» Problem details: Using the entries below, transcribe exactly the line containing "News (623, 47)" and each line that follows it to the end.

Data entries
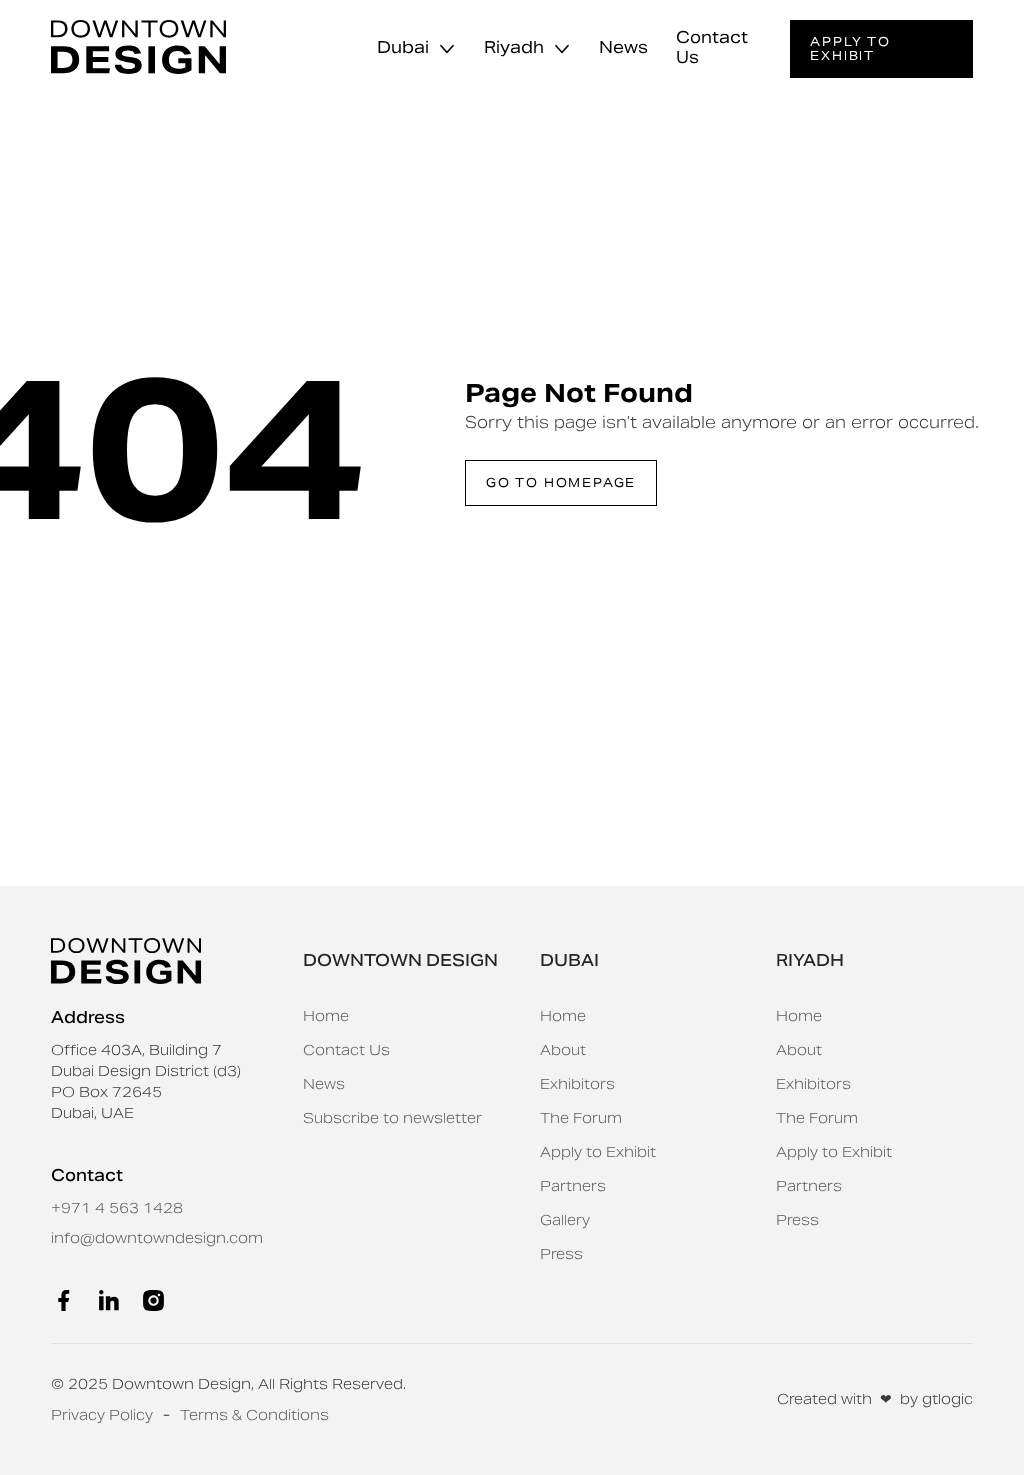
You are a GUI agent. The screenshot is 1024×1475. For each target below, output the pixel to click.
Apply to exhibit (850, 48)
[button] (415, 49)
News (623, 47)
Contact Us (712, 47)
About (563, 1050)
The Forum (581, 1118)
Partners (573, 1186)
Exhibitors (577, 1084)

» Exercise result:
News (623, 47)
Contact Us (712, 47)
About (563, 1050)
The Forum (581, 1118)
Partners (573, 1186)
Exhibitors (577, 1084)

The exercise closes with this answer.